Stored items from a collection
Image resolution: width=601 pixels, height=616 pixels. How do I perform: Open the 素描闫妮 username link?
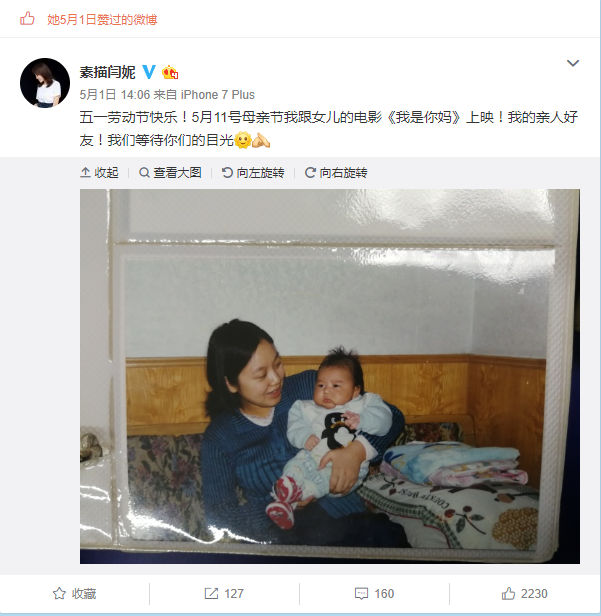point(107,72)
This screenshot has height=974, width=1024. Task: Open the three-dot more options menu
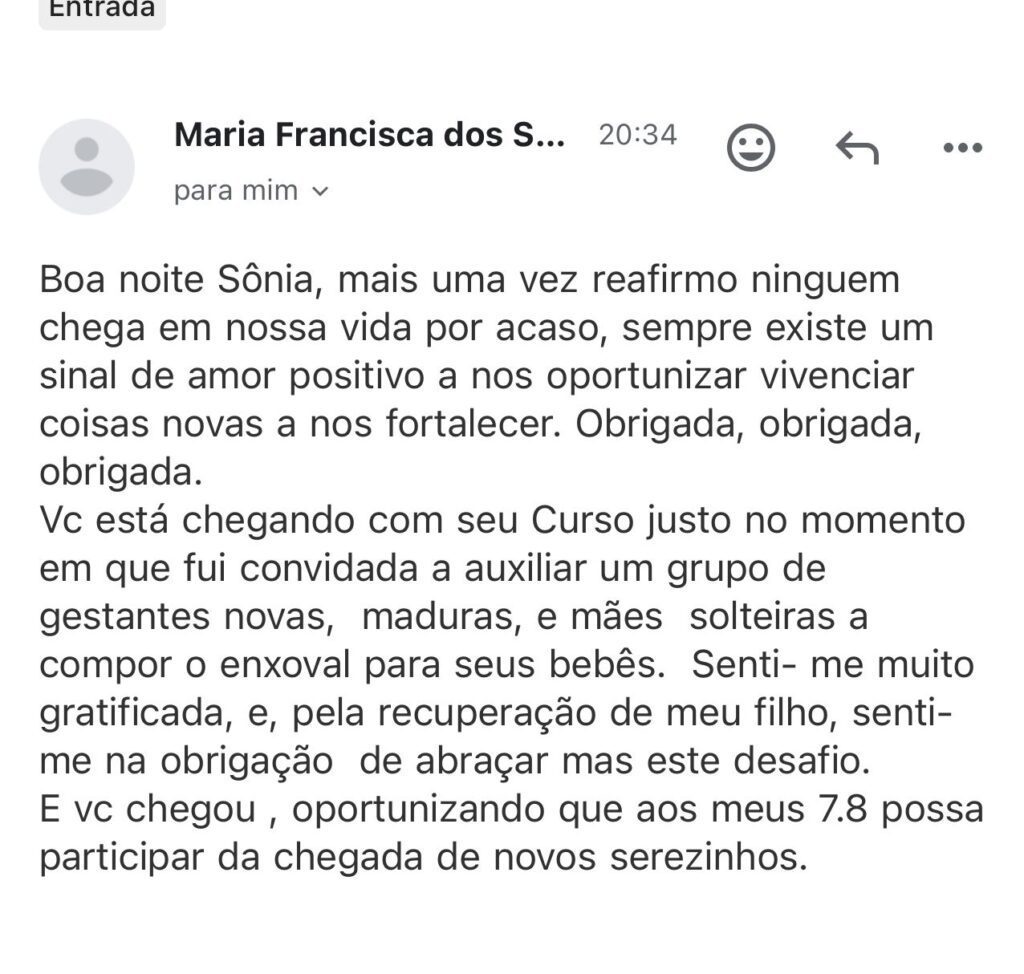tap(963, 148)
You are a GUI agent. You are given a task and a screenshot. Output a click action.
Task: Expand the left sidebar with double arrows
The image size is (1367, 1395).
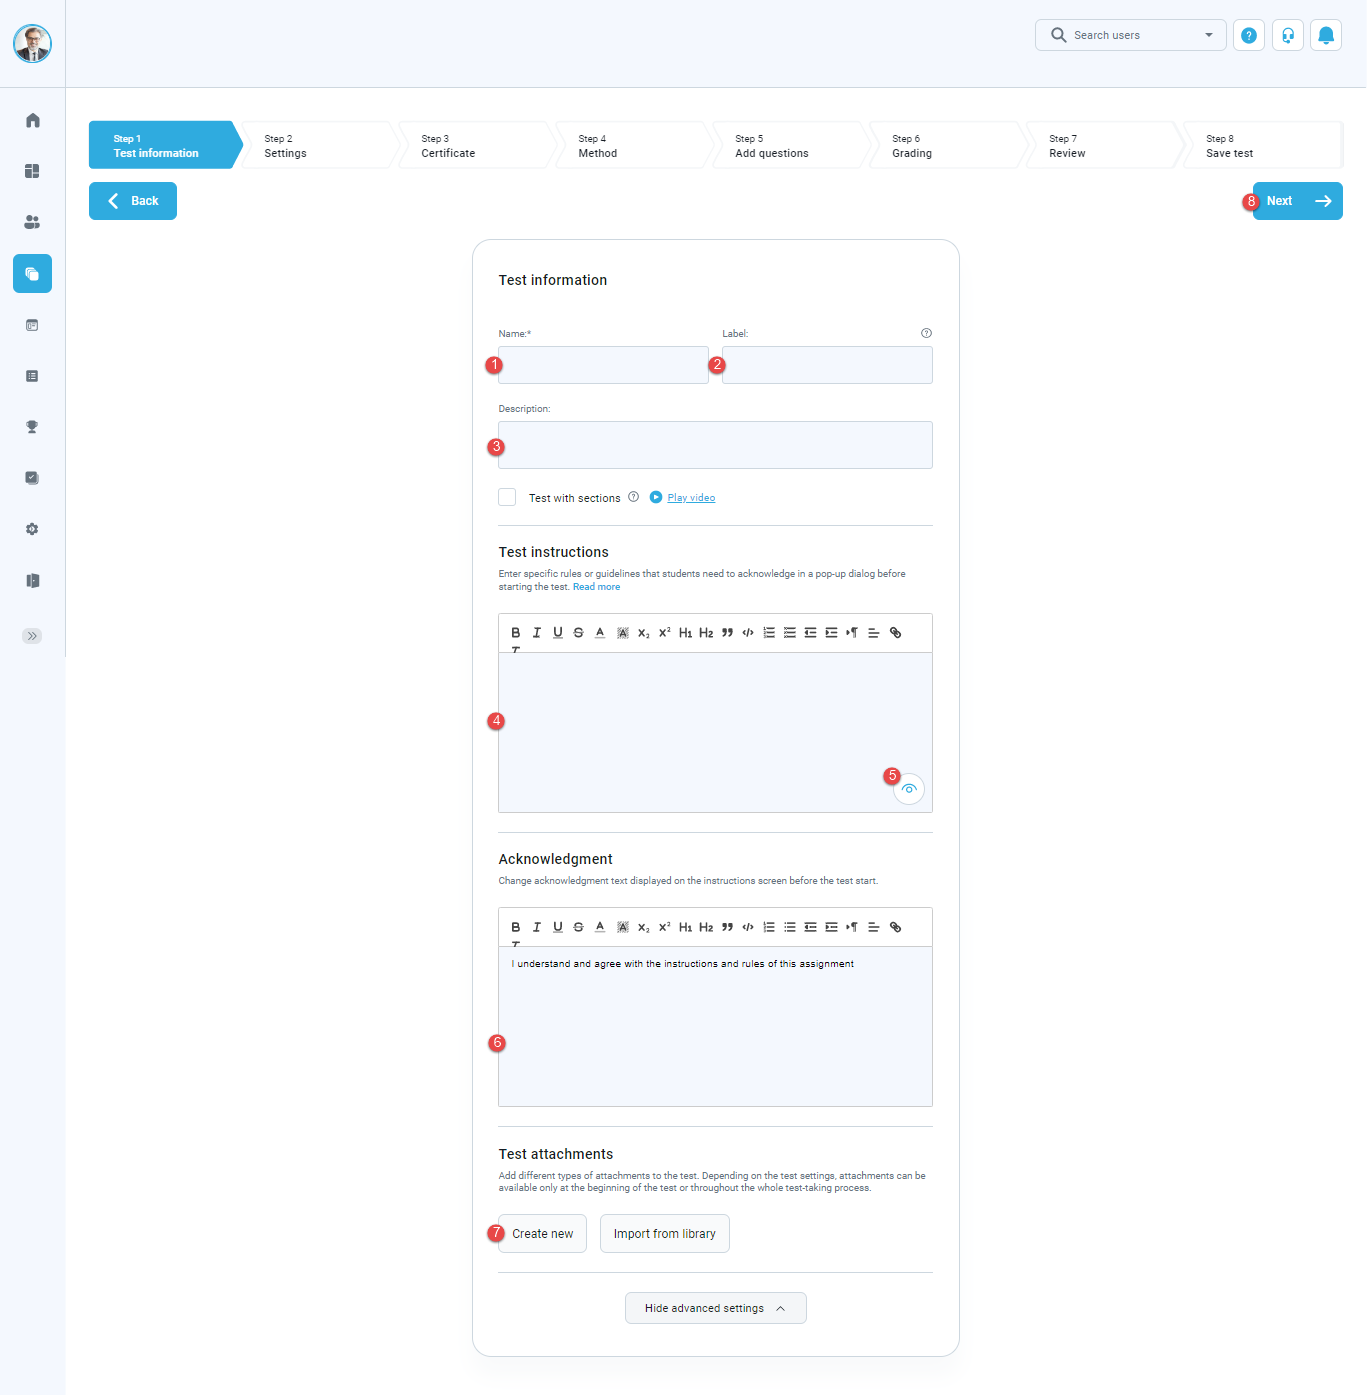[x=32, y=635]
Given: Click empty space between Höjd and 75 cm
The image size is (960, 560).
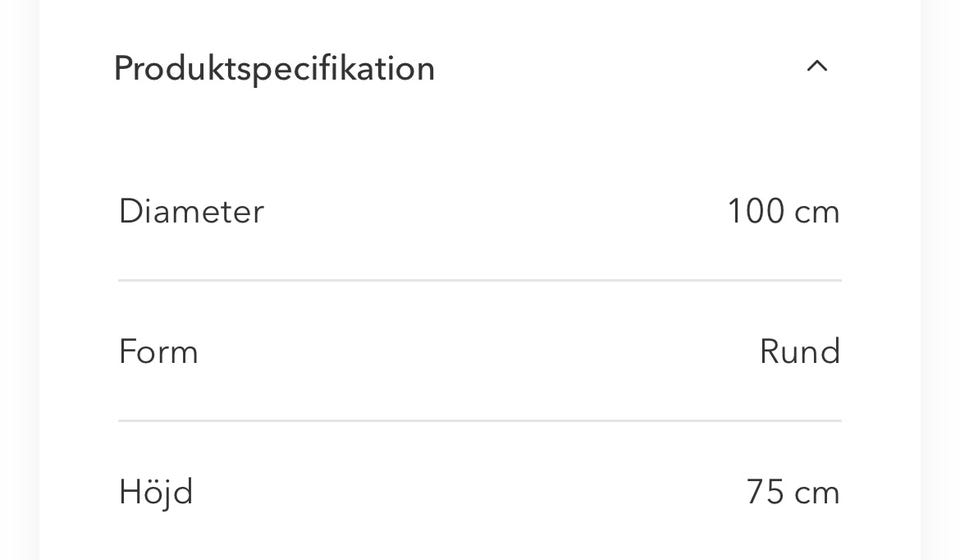Looking at the screenshot, I should (470, 492).
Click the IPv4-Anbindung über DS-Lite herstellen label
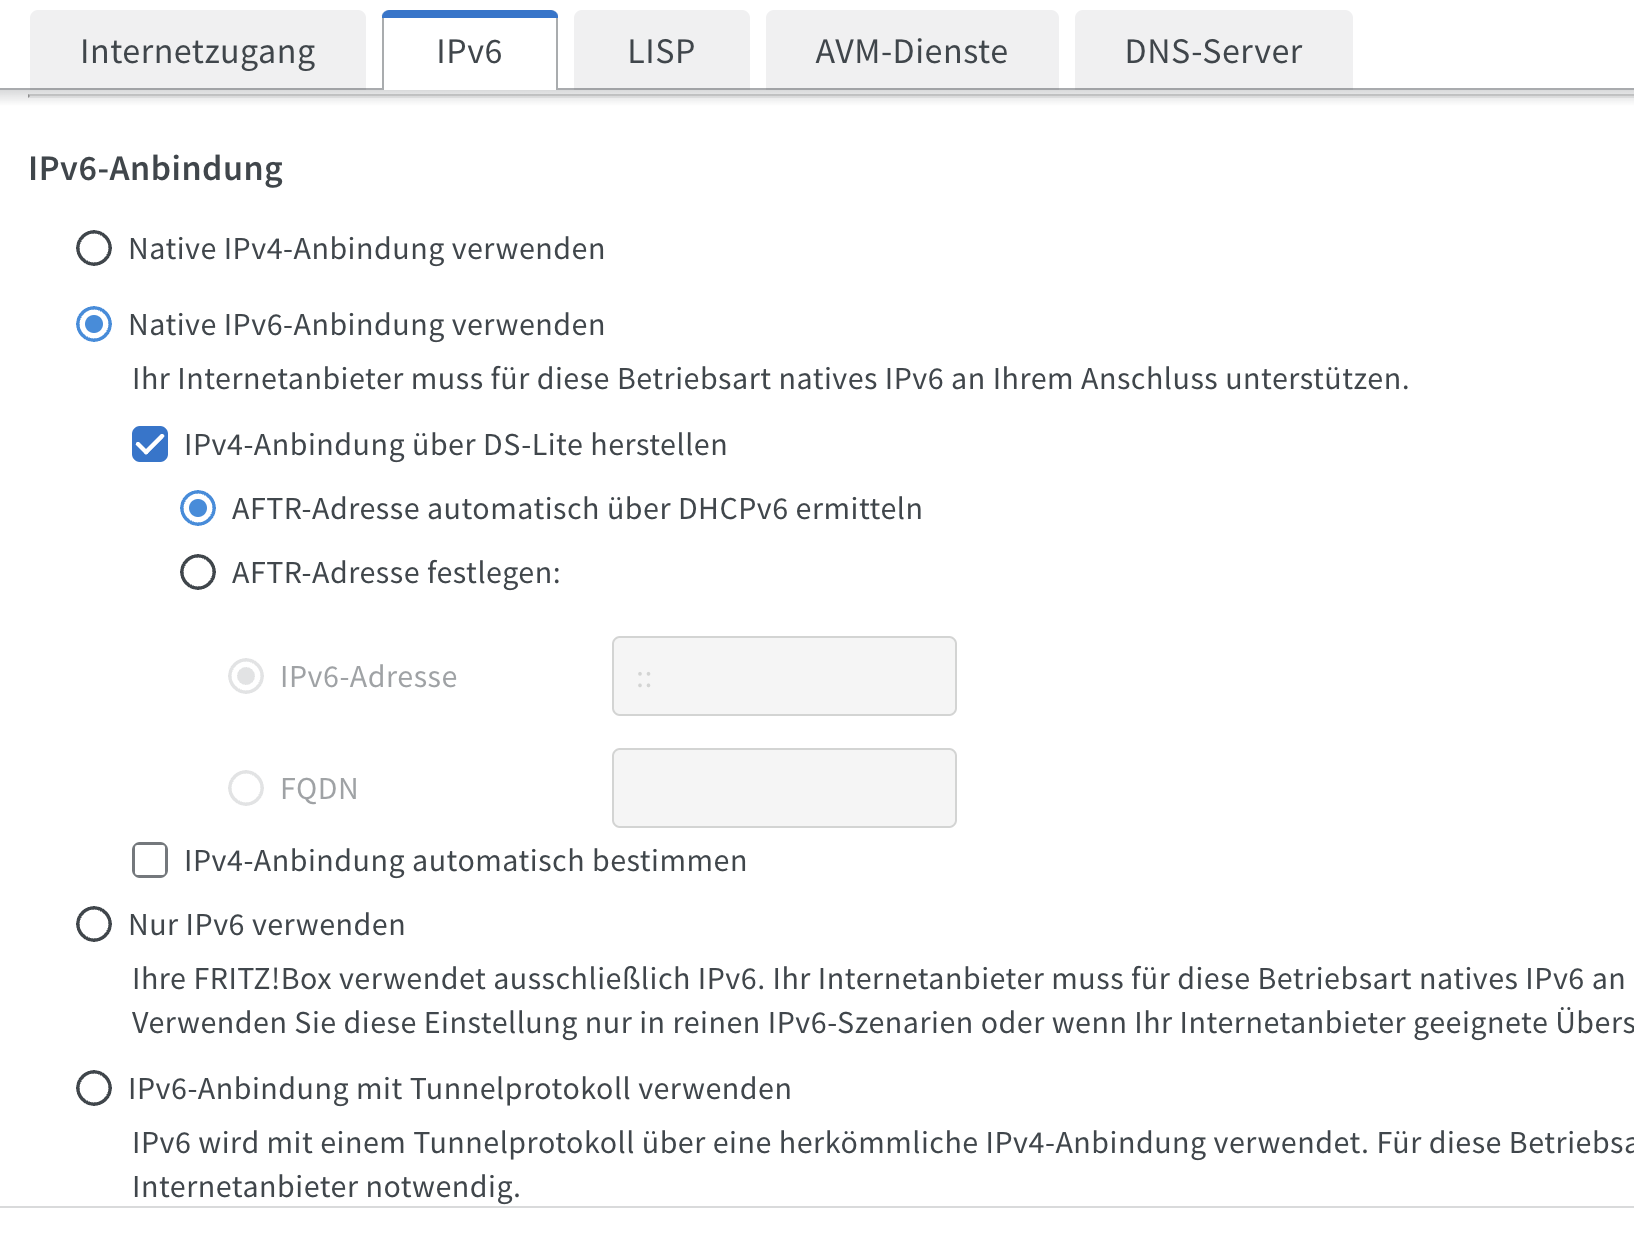Screen dimensions: 1634x1238 coord(456,445)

Problem to solve
Type out the data above once more, exactly, with no images included.

Written solution
Image resolution: width=601 pixels, height=616 pixels. How do I perform: Open the 素描闫妮 username link?
point(107,72)
This screenshot has height=974, width=1024. Task: Open the three-dot more options menu
tap(963, 148)
You are a GUI agent. You are given a task and a screenshot. Output a click action.
Task: Expand the left sidebar with double arrows
The image size is (1367, 1395).
[x=32, y=635]
Given: Click empty space between Höjd and 75 cm
The image size is (960, 560).
Looking at the screenshot, I should (470, 492).
Click the IPv4-Anbindung über DS-Lite herstellen label
Screen dimensions: 1634x1238 coord(456,445)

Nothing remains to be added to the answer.